WORK REQUEST:
Every line below that carries the word "computer" needs to be copied.

GIVEN RECORDS:
# # # #

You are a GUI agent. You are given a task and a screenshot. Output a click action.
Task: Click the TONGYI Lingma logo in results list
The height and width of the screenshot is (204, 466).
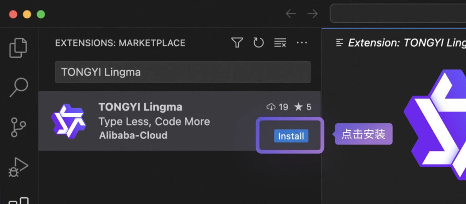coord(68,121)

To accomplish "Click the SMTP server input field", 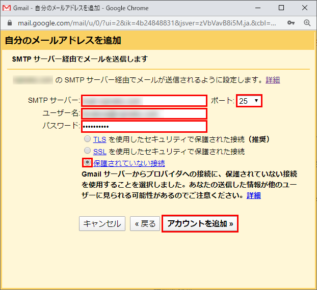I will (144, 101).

# # # #

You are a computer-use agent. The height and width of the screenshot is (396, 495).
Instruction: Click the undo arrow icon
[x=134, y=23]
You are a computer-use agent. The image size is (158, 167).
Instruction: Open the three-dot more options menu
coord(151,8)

# # # #

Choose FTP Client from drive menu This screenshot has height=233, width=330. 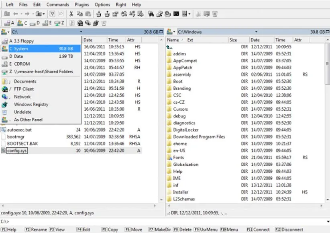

# # # #

ANSWER BOX:
You are a computer-use agent. The height and width of the screenshot is (396, 495).
You are a computer-use agent. The image size is (158, 167).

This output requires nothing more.